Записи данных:
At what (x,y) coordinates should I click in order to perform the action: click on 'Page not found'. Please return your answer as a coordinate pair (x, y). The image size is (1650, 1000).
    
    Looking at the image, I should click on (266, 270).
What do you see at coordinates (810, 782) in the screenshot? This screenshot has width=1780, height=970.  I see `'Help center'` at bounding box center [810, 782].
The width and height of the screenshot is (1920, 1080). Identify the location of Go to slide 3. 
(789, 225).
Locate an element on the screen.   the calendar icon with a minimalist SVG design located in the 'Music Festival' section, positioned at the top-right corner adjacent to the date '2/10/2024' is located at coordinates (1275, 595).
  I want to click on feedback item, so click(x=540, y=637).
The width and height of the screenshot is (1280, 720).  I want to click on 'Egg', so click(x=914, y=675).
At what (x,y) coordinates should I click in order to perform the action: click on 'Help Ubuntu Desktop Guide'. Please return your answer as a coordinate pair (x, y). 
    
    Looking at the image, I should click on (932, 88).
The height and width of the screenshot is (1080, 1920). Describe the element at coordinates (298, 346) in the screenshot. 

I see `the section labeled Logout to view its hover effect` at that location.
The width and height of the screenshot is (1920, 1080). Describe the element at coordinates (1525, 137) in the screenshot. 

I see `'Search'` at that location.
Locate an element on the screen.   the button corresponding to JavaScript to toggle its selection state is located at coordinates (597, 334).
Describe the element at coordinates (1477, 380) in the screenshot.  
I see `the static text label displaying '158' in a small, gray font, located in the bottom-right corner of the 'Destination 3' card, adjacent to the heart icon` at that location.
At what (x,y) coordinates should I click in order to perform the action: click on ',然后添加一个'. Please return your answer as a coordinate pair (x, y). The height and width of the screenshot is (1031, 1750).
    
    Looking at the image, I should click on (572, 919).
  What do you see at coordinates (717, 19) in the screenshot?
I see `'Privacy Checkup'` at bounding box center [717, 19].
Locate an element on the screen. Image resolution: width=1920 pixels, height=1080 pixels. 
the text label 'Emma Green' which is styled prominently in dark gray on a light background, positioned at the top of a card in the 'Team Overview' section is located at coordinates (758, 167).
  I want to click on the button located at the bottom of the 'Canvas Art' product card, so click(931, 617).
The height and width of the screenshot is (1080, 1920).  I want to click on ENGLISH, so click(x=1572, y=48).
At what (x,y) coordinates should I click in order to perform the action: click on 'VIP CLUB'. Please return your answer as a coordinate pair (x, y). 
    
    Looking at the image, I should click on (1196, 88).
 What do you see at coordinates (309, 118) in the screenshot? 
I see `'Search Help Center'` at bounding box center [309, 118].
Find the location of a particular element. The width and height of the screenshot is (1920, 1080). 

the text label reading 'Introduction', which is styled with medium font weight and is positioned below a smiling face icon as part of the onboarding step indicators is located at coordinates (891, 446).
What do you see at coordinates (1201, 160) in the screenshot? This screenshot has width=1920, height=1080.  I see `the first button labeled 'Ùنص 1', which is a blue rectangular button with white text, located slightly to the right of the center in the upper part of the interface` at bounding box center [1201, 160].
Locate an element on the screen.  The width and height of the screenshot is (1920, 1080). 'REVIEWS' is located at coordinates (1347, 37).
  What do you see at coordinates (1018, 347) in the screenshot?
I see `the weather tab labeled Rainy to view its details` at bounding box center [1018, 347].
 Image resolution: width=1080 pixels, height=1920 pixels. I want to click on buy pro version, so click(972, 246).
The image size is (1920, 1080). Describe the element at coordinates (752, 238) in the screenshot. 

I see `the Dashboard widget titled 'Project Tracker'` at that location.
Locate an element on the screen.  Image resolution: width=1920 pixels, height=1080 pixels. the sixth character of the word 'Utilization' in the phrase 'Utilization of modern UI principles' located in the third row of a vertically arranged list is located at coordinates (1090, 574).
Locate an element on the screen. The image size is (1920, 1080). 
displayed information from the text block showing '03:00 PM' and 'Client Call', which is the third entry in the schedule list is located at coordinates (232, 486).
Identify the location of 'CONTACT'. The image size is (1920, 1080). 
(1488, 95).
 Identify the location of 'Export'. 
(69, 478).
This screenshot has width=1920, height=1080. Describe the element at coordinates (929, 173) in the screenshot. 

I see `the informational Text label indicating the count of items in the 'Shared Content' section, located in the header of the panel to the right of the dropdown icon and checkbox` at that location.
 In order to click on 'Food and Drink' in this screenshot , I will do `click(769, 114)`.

Задание:
Приведите заново все записи выше, ничего в них не меняя.

Результат выполнения:
At what (x,y) coordinates should I click in order to perform the action: click on 'Page not found'. Please return your answer as a coordinate pair (x, y). The image size is (1650, 1000).
    
    Looking at the image, I should click on (266, 270).
What do you see at coordinates (810, 782) in the screenshot? This screenshot has width=1780, height=970.  I see `'Help center'` at bounding box center [810, 782].
The width and height of the screenshot is (1920, 1080). Identify the location of Go to slide 3. 
(789, 225).
Locate an element on the screen.   the calendar icon with a minimalist SVG design located in the 'Music Festival' section, positioned at the top-right corner adjacent to the date '2/10/2024' is located at coordinates (1275, 595).
  I want to click on feedback item, so click(x=540, y=637).
The width and height of the screenshot is (1280, 720).  I want to click on 'Egg', so click(x=914, y=675).
At what (x,y) coordinates should I click in order to perform the action: click on 'Help Ubuntu Desktop Guide'. Please return your answer as a coordinate pair (x, y). 
    
    Looking at the image, I should click on (932, 88).
The height and width of the screenshot is (1080, 1920). Describe the element at coordinates (298, 346) in the screenshot. 

I see `the section labeled Logout to view its hover effect` at that location.
The width and height of the screenshot is (1920, 1080). Describe the element at coordinates (1525, 137) in the screenshot. 

I see `'Search'` at that location.
Locate an element on the screen.   the button corresponding to JavaScript to toggle its selection state is located at coordinates (597, 334).
Describe the element at coordinates (1477, 380) in the screenshot.  
I see `the static text label displaying '158' in a small, gray font, located in the bottom-right corner of the 'Destination 3' card, adjacent to the heart icon` at that location.
At what (x,y) coordinates should I click in order to perform the action: click on ',然后添加一个'. Please return your answer as a coordinate pair (x, y). The height and width of the screenshot is (1031, 1750).
    
    Looking at the image, I should click on (572, 919).
  What do you see at coordinates (717, 19) in the screenshot?
I see `'Privacy Checkup'` at bounding box center [717, 19].
Locate an element on the screen. Image resolution: width=1920 pixels, height=1080 pixels. 
the text label 'Emma Green' which is styled prominently in dark gray on a light background, positioned at the top of a card in the 'Team Overview' section is located at coordinates (758, 167).
  I want to click on the button located at the bottom of the 'Canvas Art' product card, so click(931, 617).
The height and width of the screenshot is (1080, 1920).  I want to click on ENGLISH, so click(x=1572, y=48).
At what (x,y) coordinates should I click in order to perform the action: click on 'VIP CLUB'. Please return your answer as a coordinate pair (x, y). 
    
    Looking at the image, I should click on (1196, 88).
 What do you see at coordinates (309, 118) in the screenshot? 
I see `'Search Help Center'` at bounding box center [309, 118].
Find the location of a particular element. The width and height of the screenshot is (1920, 1080). 

the text label reading 'Introduction', which is styled with medium font weight and is positioned below a smiling face icon as part of the onboarding step indicators is located at coordinates (891, 446).
What do you see at coordinates (1201, 160) in the screenshot? This screenshot has width=1920, height=1080.  I see `the first button labeled 'Ùنص 1', which is a blue rectangular button with white text, located slightly to the right of the center in the upper part of the interface` at bounding box center [1201, 160].
Locate an element on the screen.  The width and height of the screenshot is (1920, 1080). 'REVIEWS' is located at coordinates (1347, 37).
  What do you see at coordinates (1018, 347) in the screenshot?
I see `the weather tab labeled Rainy to view its details` at bounding box center [1018, 347].
 Image resolution: width=1080 pixels, height=1920 pixels. I want to click on buy pro version, so click(972, 246).
The image size is (1920, 1080). Describe the element at coordinates (752, 238) in the screenshot. 

I see `the Dashboard widget titled 'Project Tracker'` at that location.
Locate an element on the screen.  Image resolution: width=1920 pixels, height=1080 pixels. the sixth character of the word 'Utilization' in the phrase 'Utilization of modern UI principles' located in the third row of a vertically arranged list is located at coordinates (1090, 574).
Locate an element on the screen. The image size is (1920, 1080). 
displayed information from the text block showing '03:00 PM' and 'Client Call', which is the third entry in the schedule list is located at coordinates (232, 486).
Identify the location of 'CONTACT'. The image size is (1920, 1080). 
(1488, 95).
 Identify the location of 'Export'. 
(69, 478).
This screenshot has width=1920, height=1080. Describe the element at coordinates (929, 173) in the screenshot. 

I see `the informational Text label indicating the count of items in the 'Shared Content' section, located in the header of the panel to the right of the dropdown icon and checkbox` at that location.
 In order to click on 'Food and Drink' in this screenshot , I will do `click(769, 114)`.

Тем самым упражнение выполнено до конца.